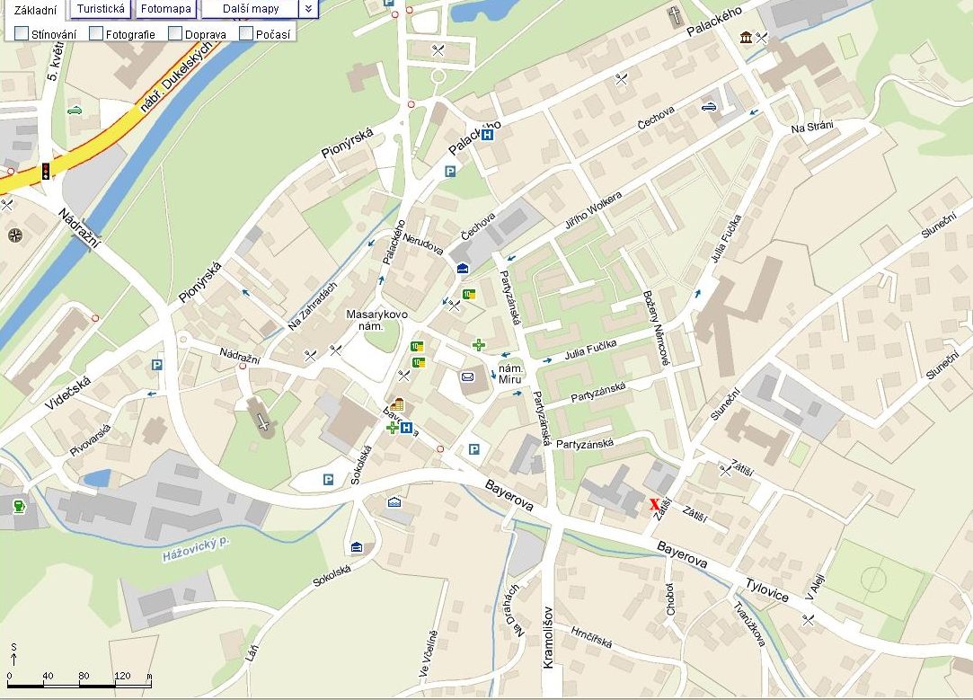Click the green taxi car icon
This screenshot has width=973, height=700.
click(x=74, y=111)
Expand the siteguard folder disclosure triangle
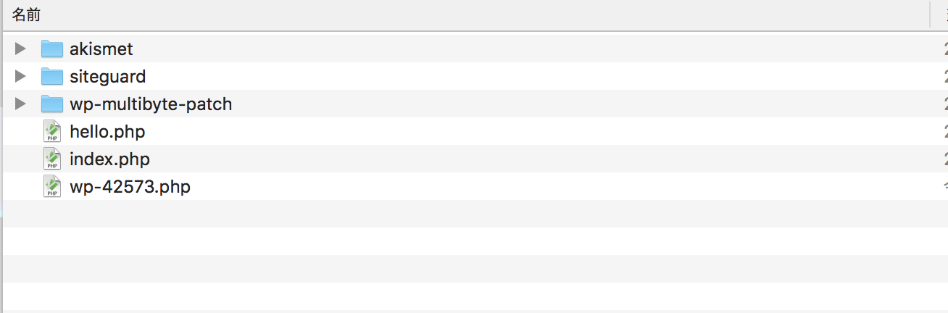 (20, 76)
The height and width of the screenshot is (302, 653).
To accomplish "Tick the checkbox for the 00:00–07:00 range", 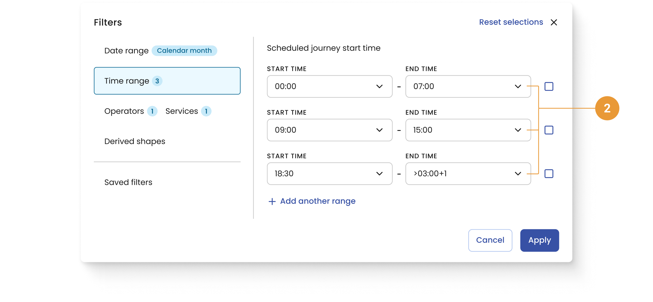I will 549,87.
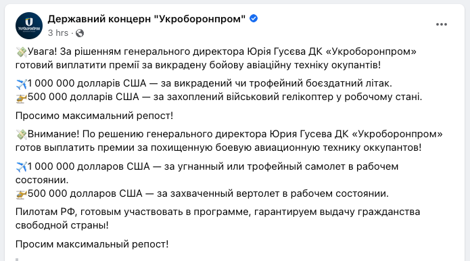
Task: Click the paragraph beginning "Пилотам РФ"
Action: tap(218, 218)
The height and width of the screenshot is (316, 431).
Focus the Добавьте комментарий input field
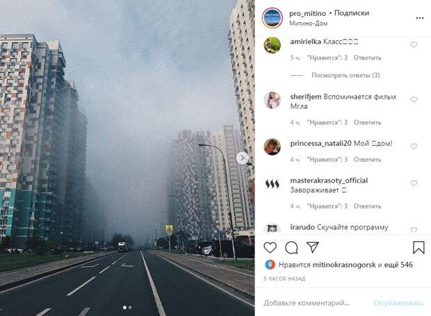307,303
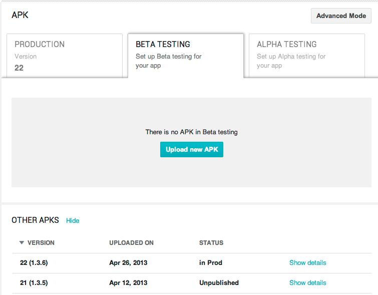Show details for version 22 (1.3.6)
This screenshot has width=378, height=295.
[307, 263]
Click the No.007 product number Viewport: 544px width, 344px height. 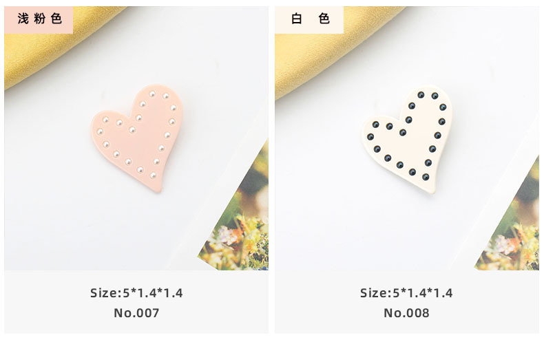click(136, 313)
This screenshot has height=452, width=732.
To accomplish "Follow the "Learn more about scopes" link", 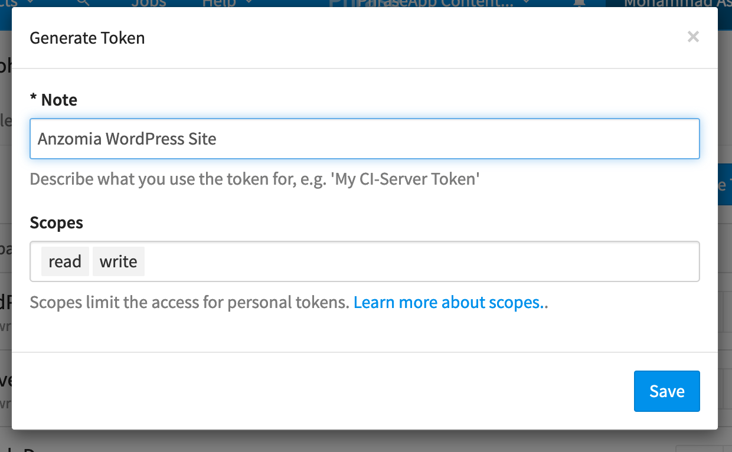I will 450,302.
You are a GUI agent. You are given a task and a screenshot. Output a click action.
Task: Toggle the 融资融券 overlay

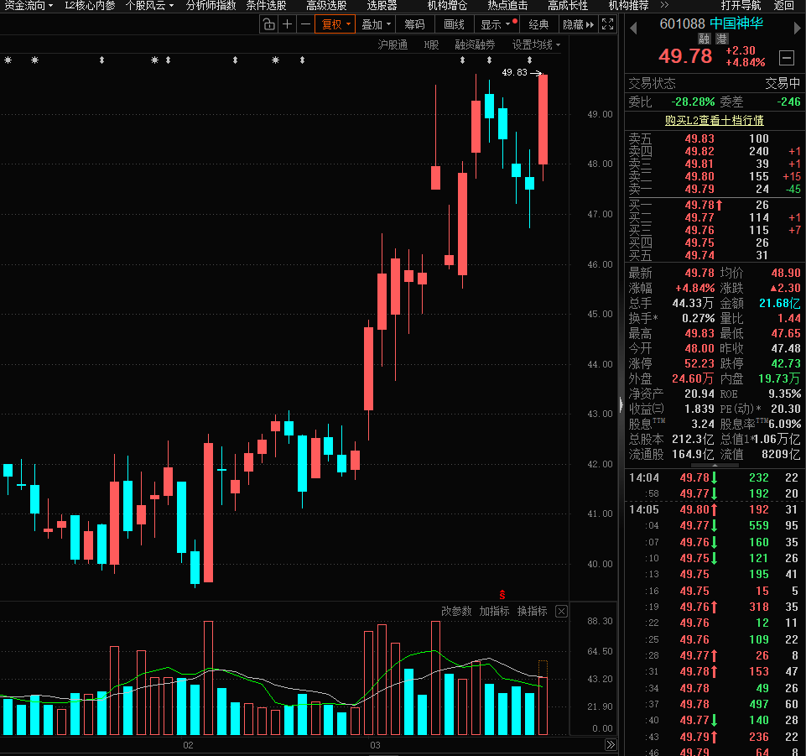click(475, 44)
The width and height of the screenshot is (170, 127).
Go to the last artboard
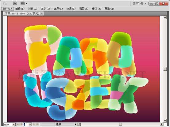(x=37, y=124)
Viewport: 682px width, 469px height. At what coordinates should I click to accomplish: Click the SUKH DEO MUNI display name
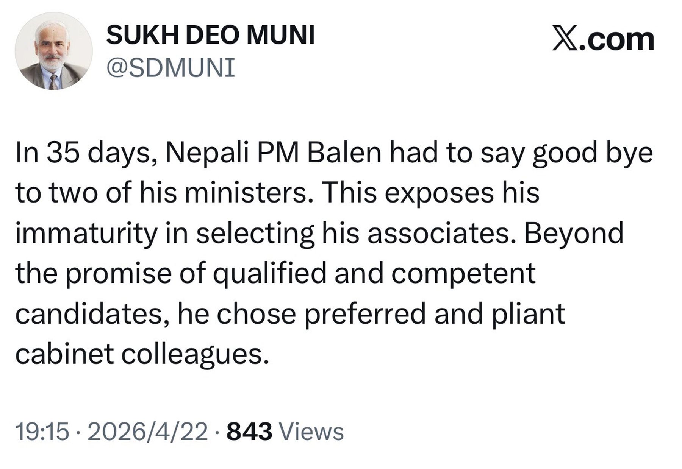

--- --- ---

EXERCISE:
Please report every line in the rows above that contains the string "screenshot", copying each one in full. Case counts.

SOLUTION FOR THIS EXERCISE:
This screenshot has width=973, height=700.
The height and width of the screenshot is (302, 653).
The height and width of the screenshot is (316, 431).
This screenshot has width=378, height=295.
This screenshot has height=452, width=732.
You are a GUI agent. You are given a task and a screenshot. Output a click action.
The width and height of the screenshot is (170, 127).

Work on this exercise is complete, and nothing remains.